■ Stored data ■
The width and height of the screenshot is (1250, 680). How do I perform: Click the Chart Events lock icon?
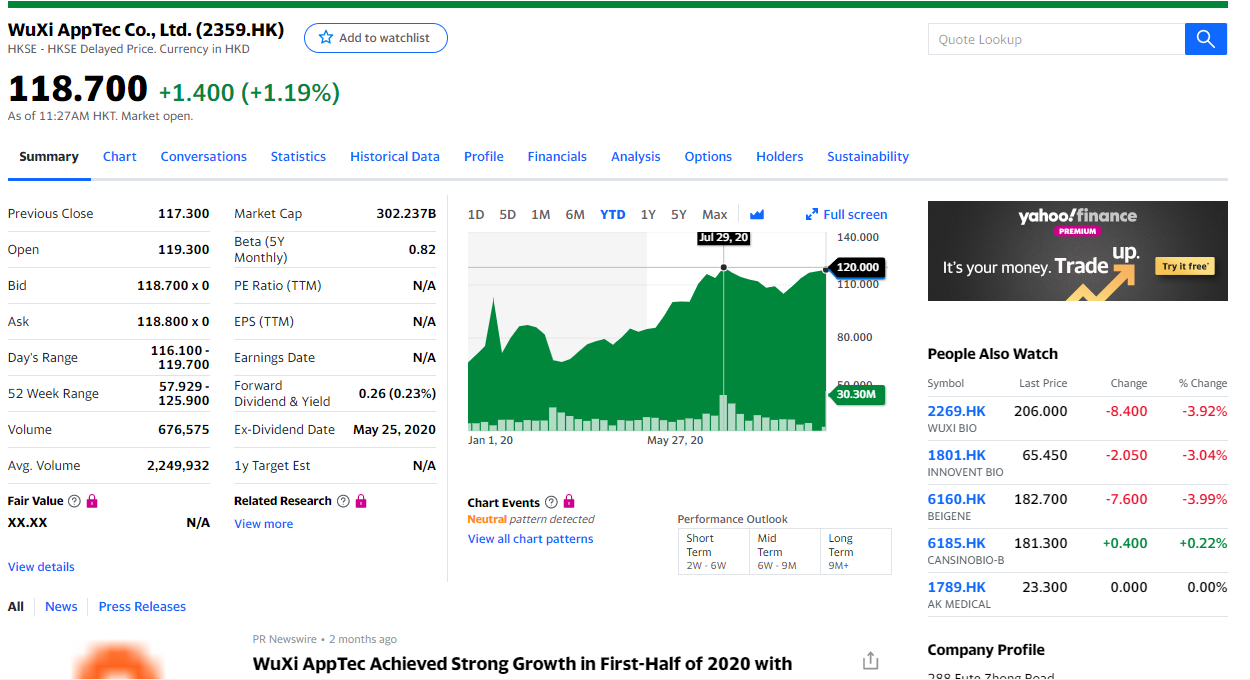tap(569, 502)
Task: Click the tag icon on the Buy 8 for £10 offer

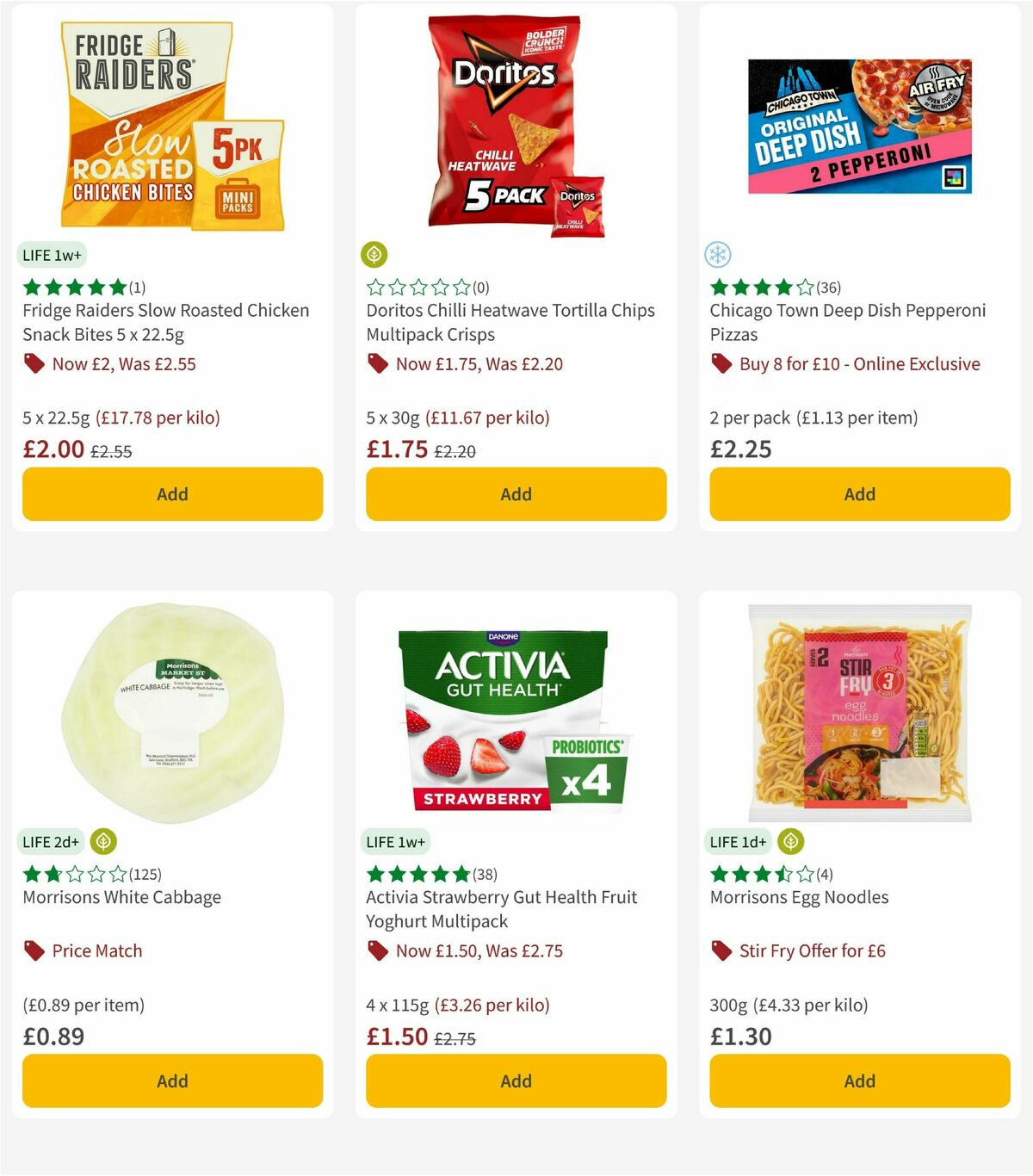Action: click(x=721, y=363)
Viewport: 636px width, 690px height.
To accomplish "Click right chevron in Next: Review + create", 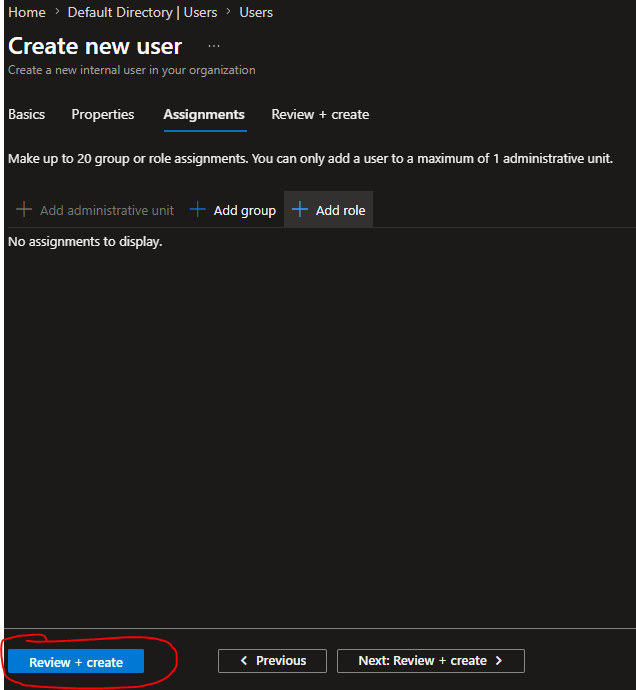I will pos(499,661).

■ Written instruction ■
Gather every line of the records above that contains the string "icon", matching case exactly, and copy each such line in full.

■ Solved problem ■
The width and height of the screenshot is (1250, 680). How do I perform: Click the Chart Events lock icon?
Task: Click the tag icon on the Buy 8 for £10 offer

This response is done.